Task description
The output is the lines below from the one with "Gebruik van AI (79, 2519)" through the one with "Марка: Bandi (72, 1758)", both included, printed exactly and with no other line.

Provided information
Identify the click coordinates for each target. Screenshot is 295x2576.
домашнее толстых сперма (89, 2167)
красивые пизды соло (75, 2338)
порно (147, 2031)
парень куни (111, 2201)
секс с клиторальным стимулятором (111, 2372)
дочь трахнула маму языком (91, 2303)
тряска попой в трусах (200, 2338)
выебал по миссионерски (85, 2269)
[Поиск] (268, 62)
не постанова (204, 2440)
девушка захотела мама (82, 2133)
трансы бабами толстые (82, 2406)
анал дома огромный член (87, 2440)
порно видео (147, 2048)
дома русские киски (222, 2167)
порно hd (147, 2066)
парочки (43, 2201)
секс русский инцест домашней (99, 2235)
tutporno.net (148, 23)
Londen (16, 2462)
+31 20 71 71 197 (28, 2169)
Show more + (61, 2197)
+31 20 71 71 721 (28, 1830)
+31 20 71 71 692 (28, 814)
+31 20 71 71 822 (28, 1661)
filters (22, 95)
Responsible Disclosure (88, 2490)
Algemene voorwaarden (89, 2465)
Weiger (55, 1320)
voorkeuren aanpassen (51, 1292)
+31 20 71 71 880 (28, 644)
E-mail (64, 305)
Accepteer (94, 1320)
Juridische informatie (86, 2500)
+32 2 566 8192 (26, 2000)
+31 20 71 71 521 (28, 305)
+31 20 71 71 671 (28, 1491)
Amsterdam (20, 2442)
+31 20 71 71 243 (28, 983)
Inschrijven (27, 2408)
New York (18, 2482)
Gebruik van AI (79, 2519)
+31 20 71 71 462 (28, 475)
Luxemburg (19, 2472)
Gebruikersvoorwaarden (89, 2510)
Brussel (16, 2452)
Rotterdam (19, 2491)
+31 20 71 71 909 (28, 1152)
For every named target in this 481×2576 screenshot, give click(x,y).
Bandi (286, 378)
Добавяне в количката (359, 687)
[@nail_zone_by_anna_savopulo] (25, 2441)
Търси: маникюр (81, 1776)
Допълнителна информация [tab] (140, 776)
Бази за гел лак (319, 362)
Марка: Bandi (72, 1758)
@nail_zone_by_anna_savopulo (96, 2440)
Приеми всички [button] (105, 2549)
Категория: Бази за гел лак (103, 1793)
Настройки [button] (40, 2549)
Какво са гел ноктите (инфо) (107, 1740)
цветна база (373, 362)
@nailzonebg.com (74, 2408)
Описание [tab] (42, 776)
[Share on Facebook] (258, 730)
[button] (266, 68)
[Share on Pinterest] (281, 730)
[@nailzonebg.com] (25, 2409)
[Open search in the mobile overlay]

--

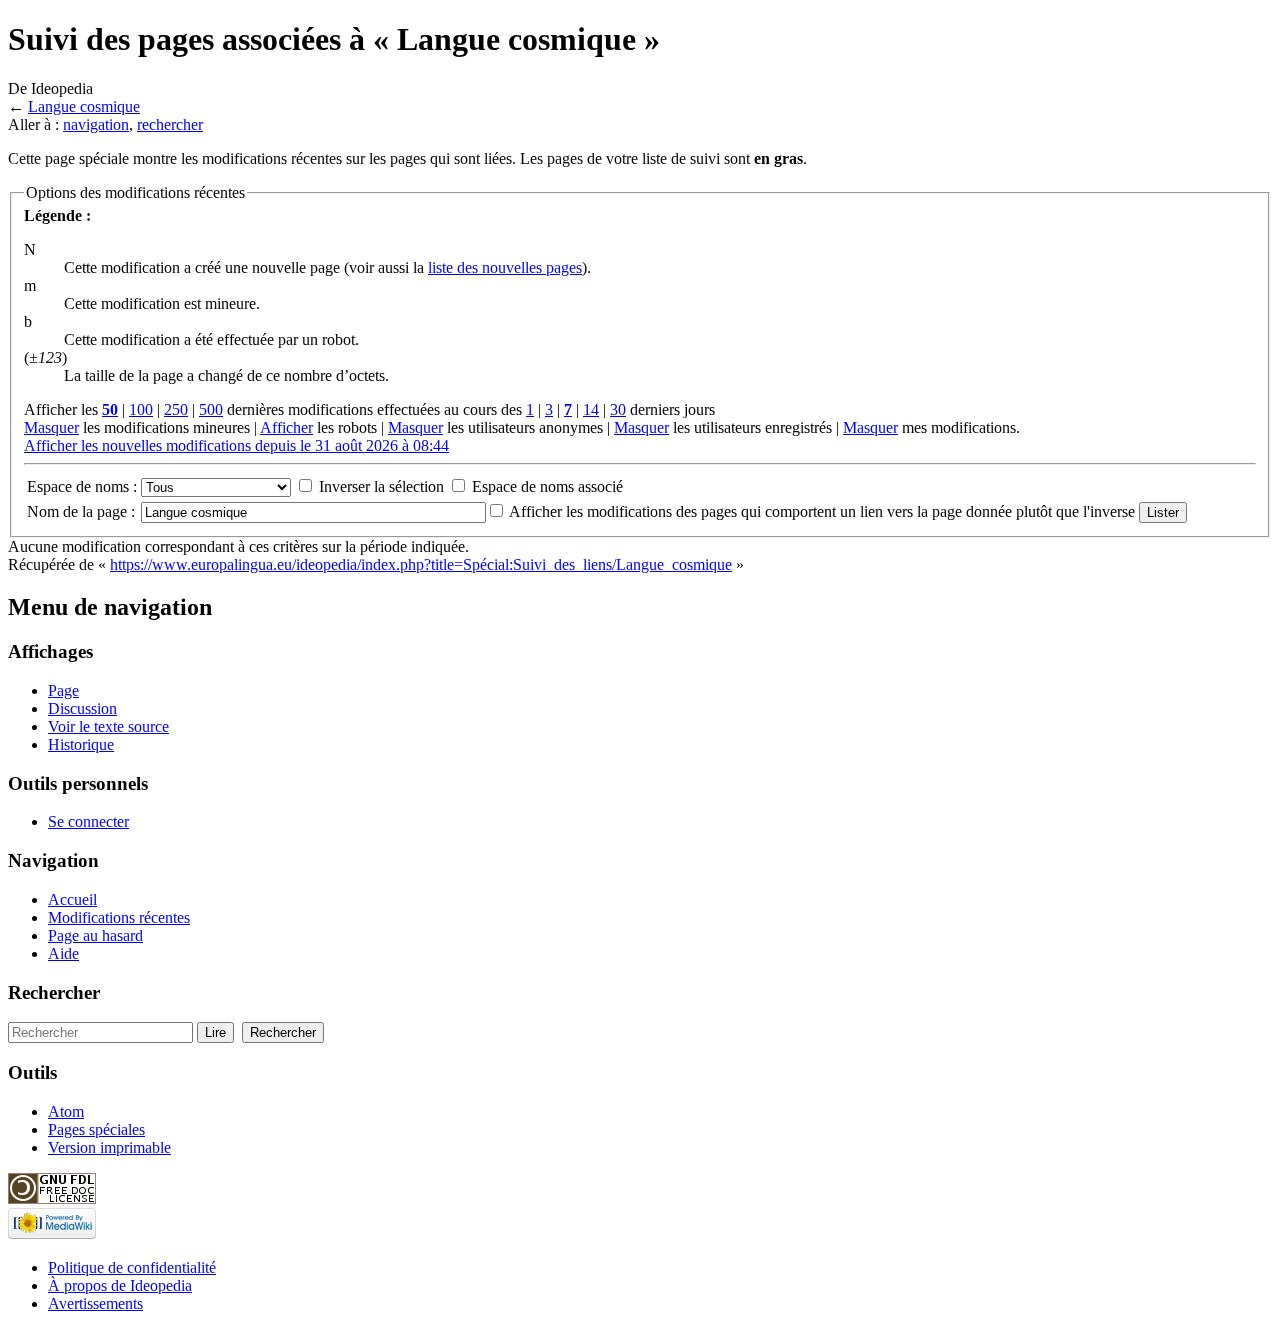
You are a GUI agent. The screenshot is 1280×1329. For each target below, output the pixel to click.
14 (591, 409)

Task solution
Gebruik van AI (79, 2519)
+31 20 71 71 462 (28, 475)
Luxemburg (19, 2472)
Gebruikersvoorwaarden (89, 2510)
Brussel (16, 2452)
Rotterdam (19, 2491)
+31 20 71 71 909 (28, 1152)
For every named target in this 481×2576 screenshot, give click(x,y).
Bandi (286, 378)
Добавяне в количката (359, 687)
[@nail_zone_by_anna_savopulo] (25, 2441)
Търси: маникюр (81, 1776)
Допълнителна информация [tab] (140, 776)
Бази за гел лак (319, 362)
Марка: Bandi (72, 1758)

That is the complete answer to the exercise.